::: Records shown :::

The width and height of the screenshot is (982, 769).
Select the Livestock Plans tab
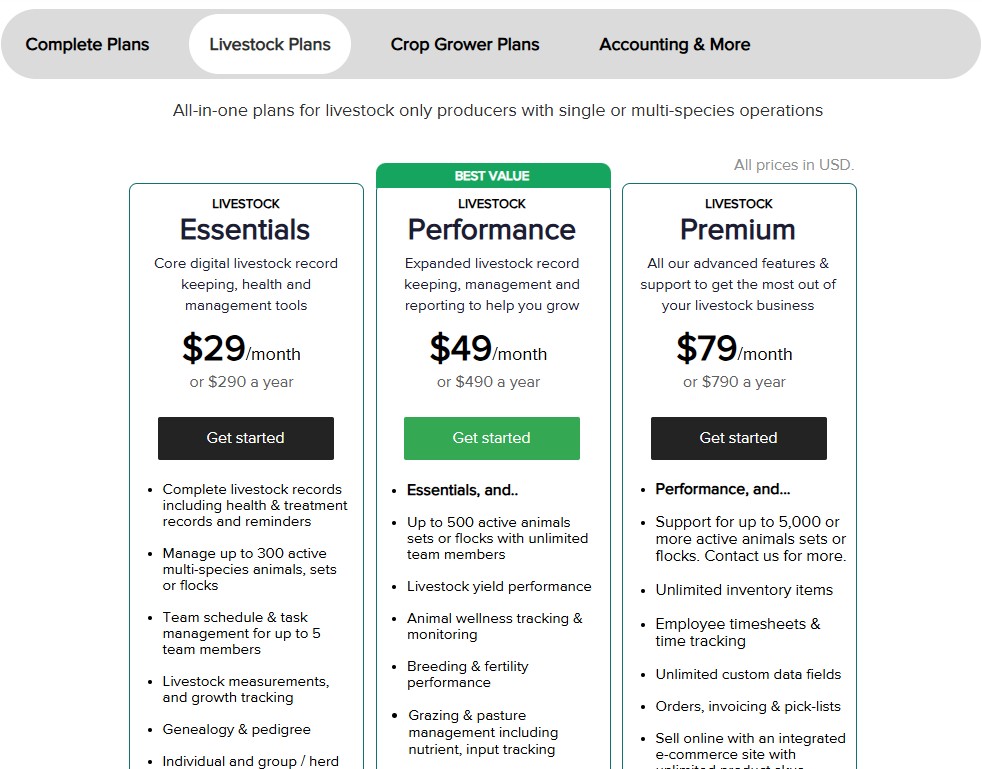(270, 44)
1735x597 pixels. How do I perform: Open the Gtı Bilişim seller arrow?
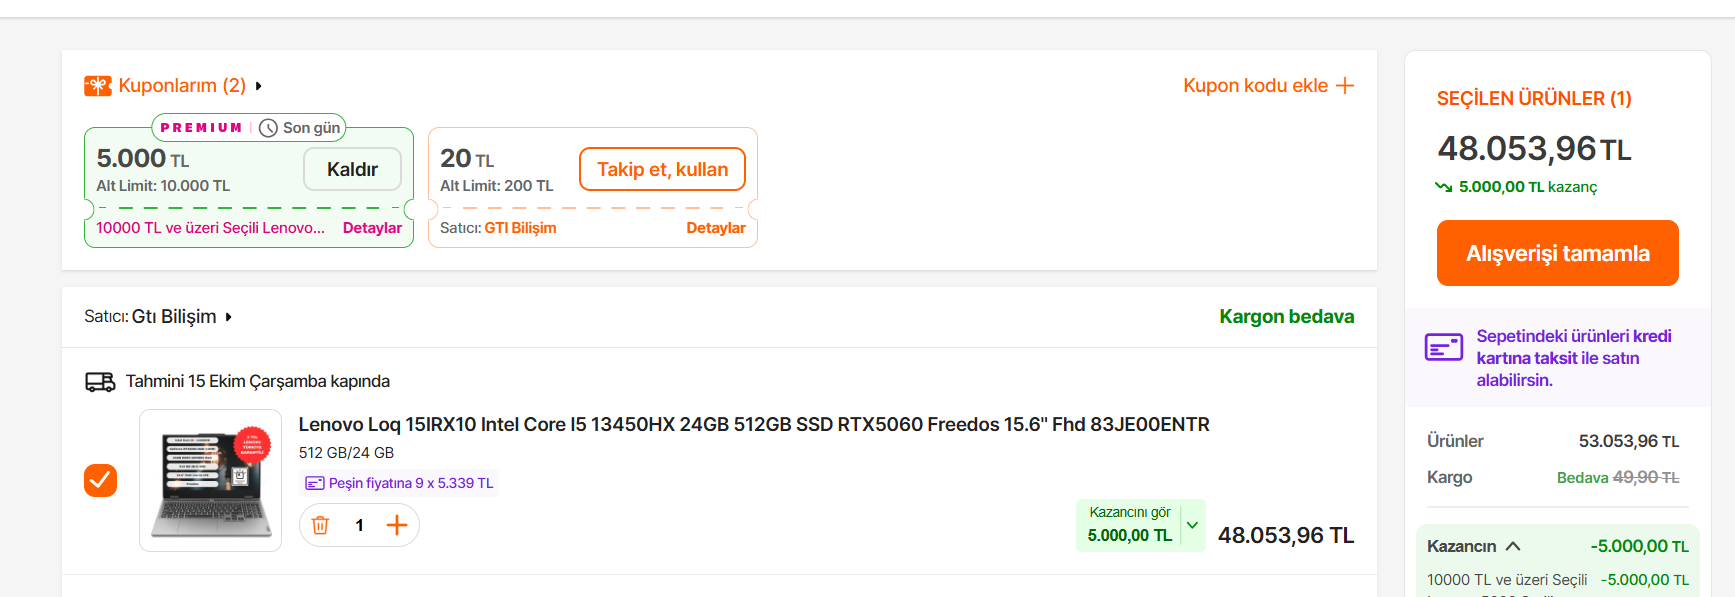coord(228,317)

:::

_Assigned task_
The copy you write must hold every record verbatim and none of the pictures.

_Expected answer_
The width and height of the screenshot is (982, 769).
Select the Livestock Plans tab
(270, 44)
1735x597 pixels. How do I perform: Open the Gtı Bilişim seller arrow?
coord(228,317)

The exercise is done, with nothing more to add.